The following data packages can be used to explore the features of scClustViz. You can also follow the vignette below to build your own data package to easily share your analysed scRNAseq data with collaborators and the public.

Embryonic Mouse Cerebral Cortex

The data from the 2017 Cell Reports paper Developmental Emergence of Adult Neural Stem Cells as Revealed by Single-Cell Transcriptional Profiling by Yuzwa et al. are available to explore at our website or by installing the R package MouseCortex. These are DropSeq data from timepoints spanning neurogenesis and filtered for cortically-derived cells, processed on an earlier version of the pipeline outlined below (using scran for normalization and Seurat for clustering) and imported into scClustViz using the steps outlined above.

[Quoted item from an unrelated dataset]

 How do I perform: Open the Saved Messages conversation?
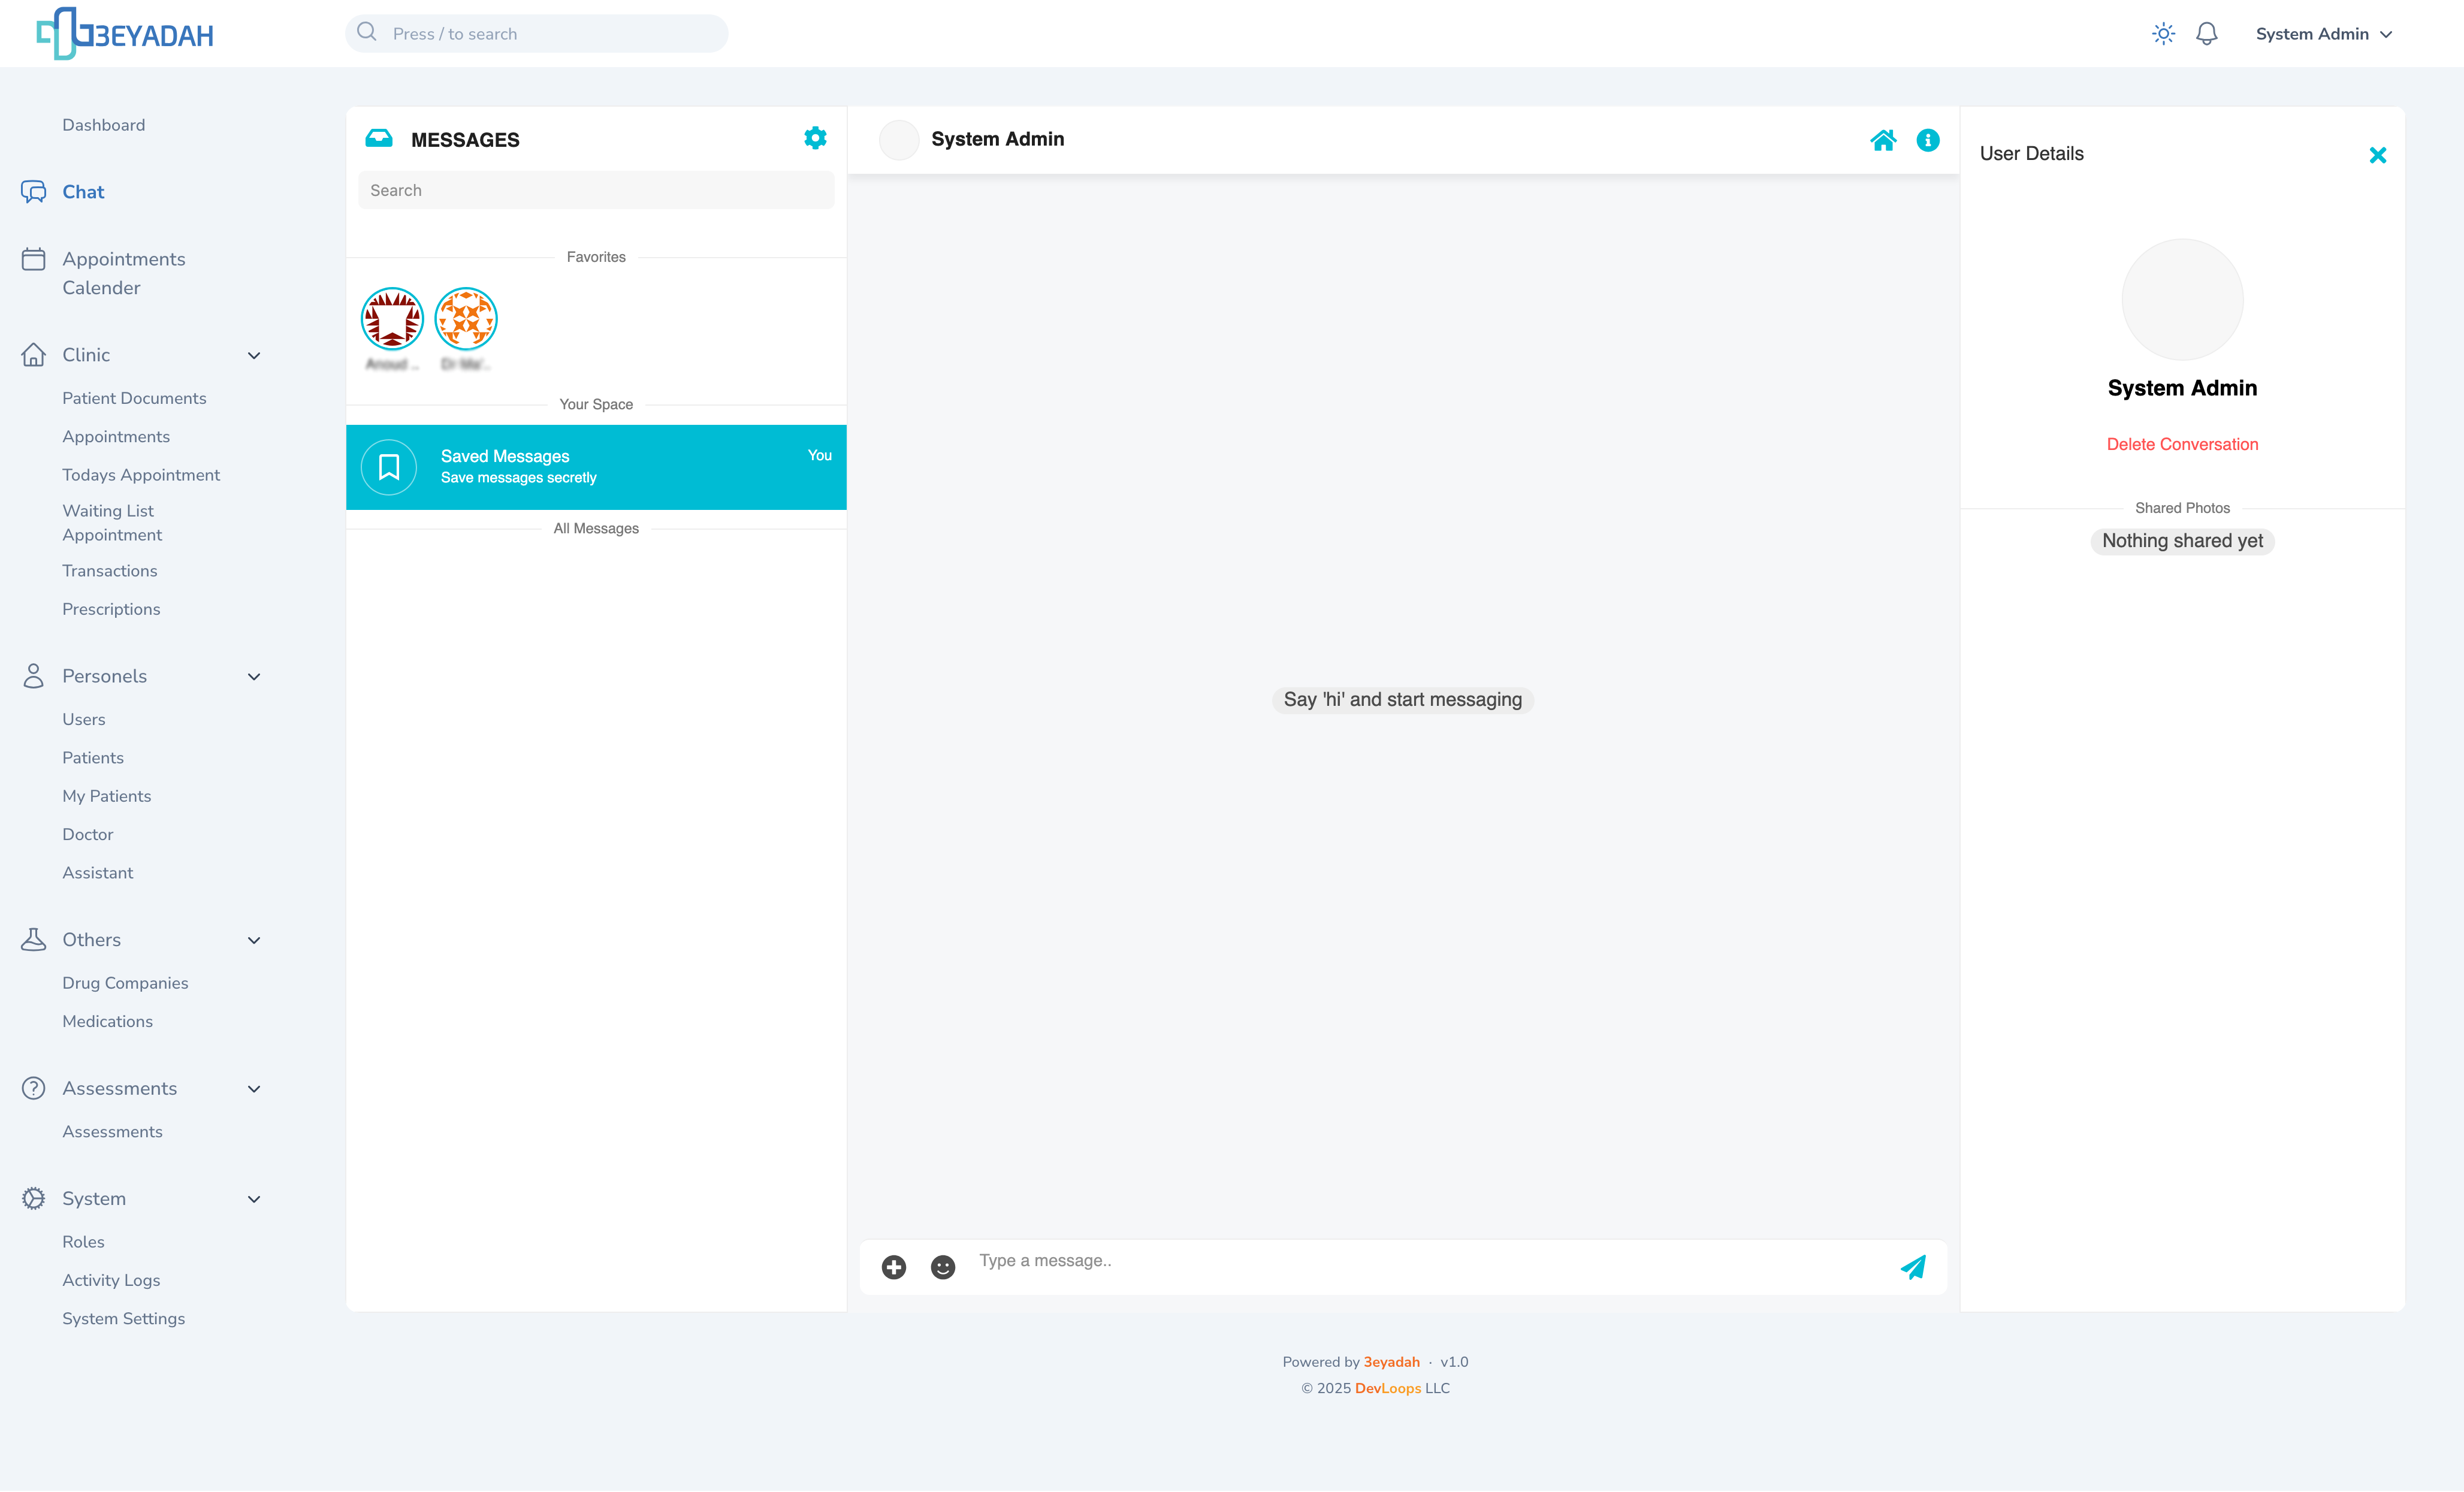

Install MouseCortex using devtools as follows:

# install devtools
install.packages("devtools")

# install MouseCortex (demo data from Yuzwa et al, Cell Reports 2017)
devtools::install_github("BaderLab/MouseCortex") 
# this takes a minute or two

# install mouse gene annotations from bioconductor (optional)
source("https://bioconductor.org/biocLite.R")
biocLite("org.Mm.eg.db")

Then run the scClustViz Shiny app to view your dataset of choice! There's a wrapper function in the MouseCortex package that handles the call to scClustViz, so it's nice and simple. If you're interested, ?runShiny has example code showing the function call used by the wrapper function.

library(MouseCortex)
viewMouseCortex("e13")

Human Liver Atlas

The data from the 2018 Nature Communications paper Single cell RNA sequencing of human liver reveals distinct intrahepatic macrophage populations by MacParland et al. are available to explore at our website or by installing the R package HumanLiver. These are 10X Chromium data from the livers of 5 human donors, processed on the pipeline outlined below (using scran for normalization and Seurat for clustering) and imported into scClustViz using the steps outlined above.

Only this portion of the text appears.